WRITE(*,*) "FIRST cuBLAS CALL: ", TIMEONE
WRITE(*,*) "SECOND cuBLAS CALL: ", TIMETWO
WRITE(*,*) "THIRD cuBLAS CALL: ", TIMETHREE

END PROGRAM MAIN

The subroutine:

    SUBROUTINE FUNC(N,P,NUMPPV,Y,V,X,HLV,PPV,PPVT,TIMEONE,TIMETWO,TIMETHREE)

    USE OPENACC
    USE CUBLAS_V2
    USE OMP_LIB

    IMPLICIT NONE

    ! COUNTERS
    INTEGER K

    ! VARIABLES
    INTEGER N
    INTEGER P
    INTEGER NUMPPV

    DOUBLE PRECISION X(NUMPPV,P)
    DOUBLE PRECISION Y(N,P)
    DOUBLE PRECISION V(N,P)
    DOUBLE PRECISION PPVT(NUMPPV,N)
    DOUBLE PRECISION PPV(N,NUMPPV)
    DOUBLE PRECISION HLV(NUMPPV)

    INTEGER PRINT_SCREEN
    DOUBLE PRECISION TASK_START
    DOUBLE PRECISION TASK_END
    DOUBLE PRECISION TASK_DURATION
    DOUBLE PRECISION TIMEONE,TIMETWO,TIMETHREE

    ! CUDA VARIABLES
    TYPE(cublasHandle) :: handle
    TYPE(cublasHandle) :: zandle

    INTEGER :: status

    TASK_START = OMP_GET_WTIME()
! CUDA BLAS ROUTINE -----------------------------------------------------
    status =cublasCreate(handle)
    IF(status /= CUBLAS_STATUS_SUCCESS) write(*,*) "cublasCreate failed"
    
    !$ACC HOST_DATA USE_DEVICE(Y(N,P), PPVT(:,:), X(NUMPPV,P))

> Task instructions:
**A)** In the Fortran code, what message is written out if cublasCreate does not return success?
**B)** Copy out the Fortran code starting with "DOUBLE PRECISION X(NUMPPV,P)" and going on through "DOUBLE PRECISION PPV(N,NUMPPV)".
**C)** Say whether each statement agrees with the Fortran code, and give yes or no with the words that decide it: (i) the subroutine uses the OMP_LIB module; (ii) HLV is declared as an integer; (iii) a second handle named zandle is declared.

> Dataset excerpt:
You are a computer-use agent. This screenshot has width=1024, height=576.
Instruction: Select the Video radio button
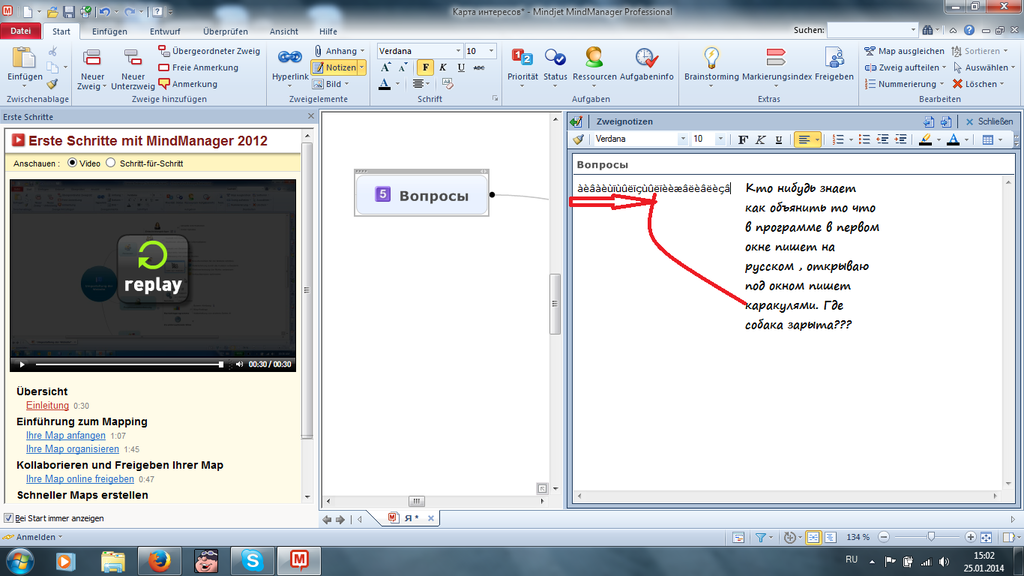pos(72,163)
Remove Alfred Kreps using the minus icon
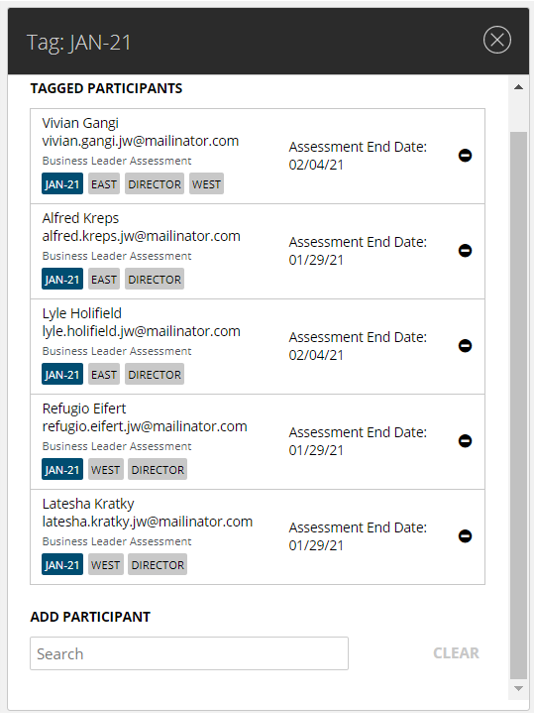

> In response:
**A)** "cublasCreate failed"

**B)**
DOUBLE PRECISION X(NUMPPV,P)
    DOUBLE PRECISION Y(N,P)
    DOUBLE PRECISION V(N,P)
    DOUBLE PRECISION PPVT(NUMPPV,N)
    DOUBLE PRECISION PPV(N,NUMPPV)

**C)**
(i) Yes: "USE OMP_LIB"
(ii) No: "DOUBLE PRECISION HLV(NUMPPV)"
(iii) Yes: "TYPE(cublasHandle) :: zandle"